O’Toole is pledging to give priority to pensioners over companies and most other creditors during bankruptcy or restructuring proceedings.
At an announcement from his virtual broadcast studio in Ottawa, he said a Conservative government would amend legislation to prevent executives from paying themselves bonuses while steering a company through restructuring unless the pension plan is fully funded.
“As I’ve met with Canadian workers and labour unions across the country, I’ve heard the same thing over and over again: After working hard their whole career, people should be able to look forward to financial security in retirement,” O’Toole said Tuesday.
“Canadian workers who’ve paid into a pension plan on every paycheque should be able to rely on it actually being there when they retire.”
The Tory leader, who on Monday promised union representation on federally regulated big companies’ boards, says workers have been forced to take major cuts to pensions when their former employer goes bankrupt, with Sears as a recent example.
The Canadian Labour Congress cast doubt on O’Toole’s pledge, citing his track as a cabinet minister under Stephen Harper. The former prime minister cut the corporate tax rate to 15 per cent from 22 per cent and replaced lifetime pensions for wounded veterans with lump-sum payments that some ex-soldiers said resulted in less money, noted president Bea Bruske.
“Conservative Erin O’Toole’s rhetoric just doesn’t match his record,” she said in a release.
“Time and time again Mr. O’Toole failed to support pensioners — and even wrote a law to make it easier for corporations to walk away from pension obligations.”
O’Toole tabled a private member’s bill in 2018 that he has said aimed to give pension administrators more leeway to preserve remaining funds and beef up returns for pensioners. It also sought to limit payments to executives during insolvencies, he said.
“But it would have actually allowed executive bonuses to rise by a factor of ten once a company entered creditor protection,” Bruske stated.
O’Toole’s pension pitch builds on his push for trade union votes as he seeks to nab support from traditional NDP turf, and it has striking similarities to recent New Democrat legislation.

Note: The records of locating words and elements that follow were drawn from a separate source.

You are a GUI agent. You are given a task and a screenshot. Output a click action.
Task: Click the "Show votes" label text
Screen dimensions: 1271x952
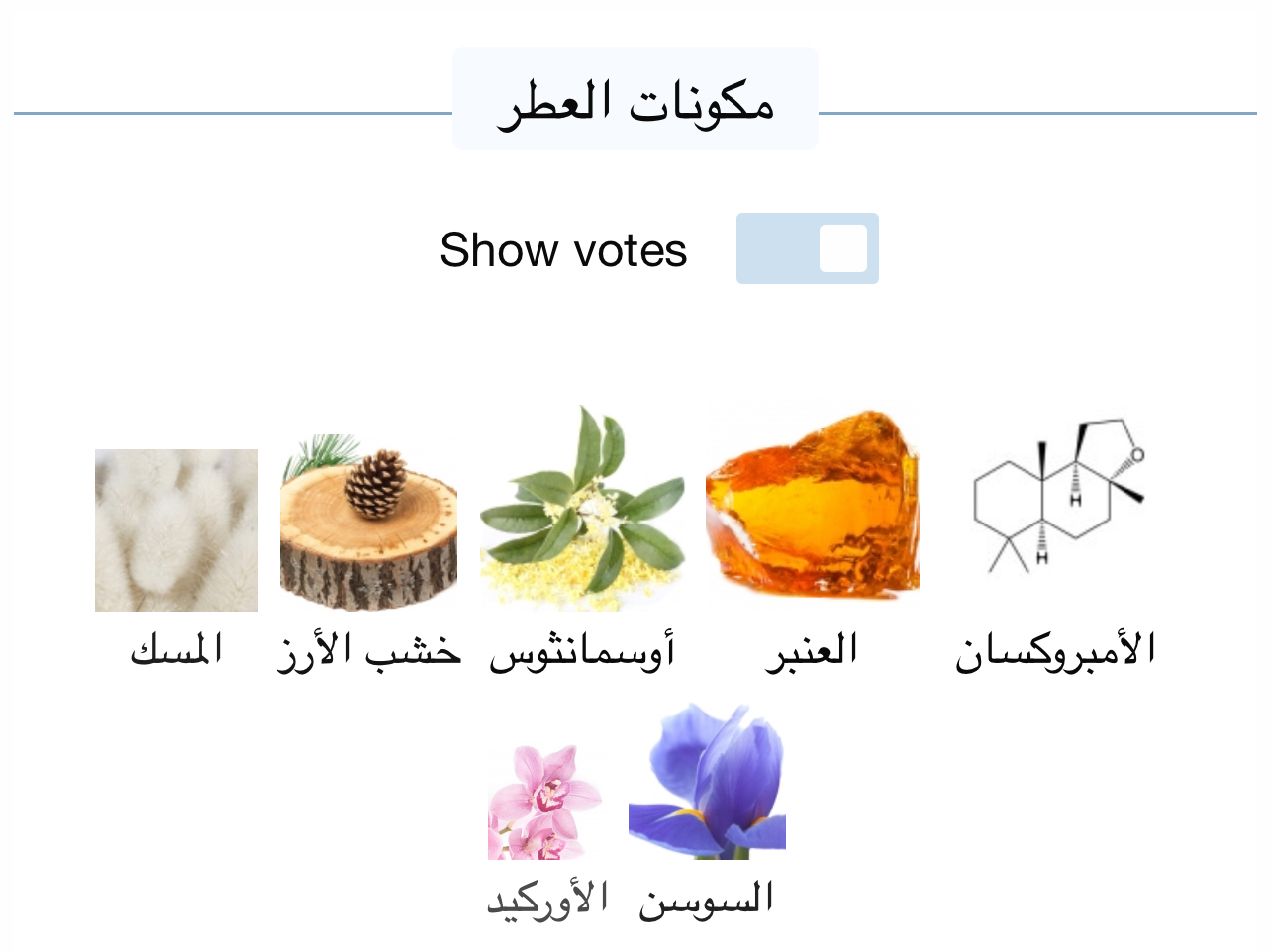(x=563, y=249)
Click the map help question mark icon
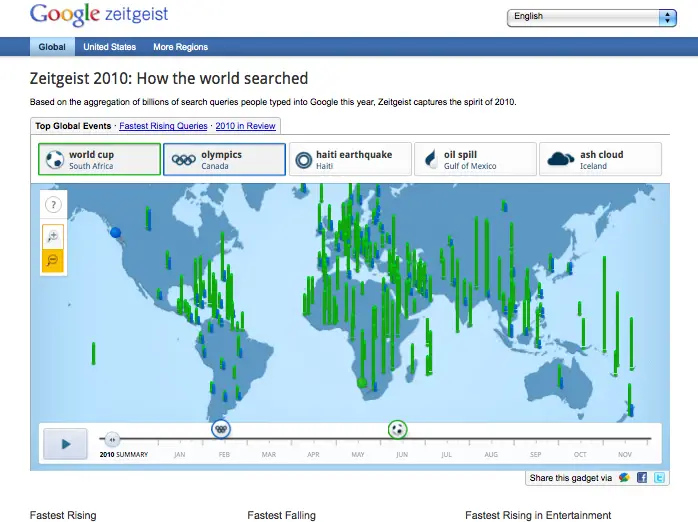Image resolution: width=698 pixels, height=522 pixels. click(x=53, y=205)
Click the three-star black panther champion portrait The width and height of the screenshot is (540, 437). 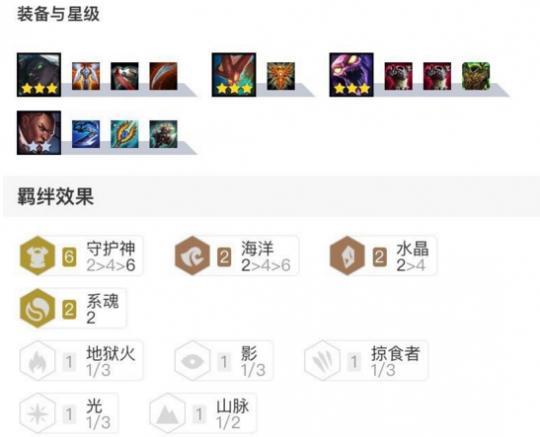pyautogui.click(x=39, y=75)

In December, NDP MP Scott Duvall tabled a basket of bills that sought to shore up worker protections, including around pensions and benefits in bankruptcy proceedings.

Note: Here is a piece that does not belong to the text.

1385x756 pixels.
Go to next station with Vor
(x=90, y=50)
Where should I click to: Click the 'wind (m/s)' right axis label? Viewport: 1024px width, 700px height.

The bill, which died on the order paper after the federal election was called for Sept. 20, would have required companies to provide termination and severance pay before secured creditors were paid.
“Erin O’Toole can try and pretend he’s got workers’ backs this election, but he’s spent his entire political career throwing them under the bus,” NDP Leader Jagmeet Singh said in a statement.
For seniors, the Liberals pledged $3 billion over five years in their budget from the spring to support long-term care and another $90 million over three years to help low-income seniors age at home.
New Democrats have proposed universal pharmacare and a national seniors strategy that would target dementia and elder abuse and suspend clawbacks to the guaranteed income supplement for low-income seniors who received emergency benefits during the COVID-19 pandemic.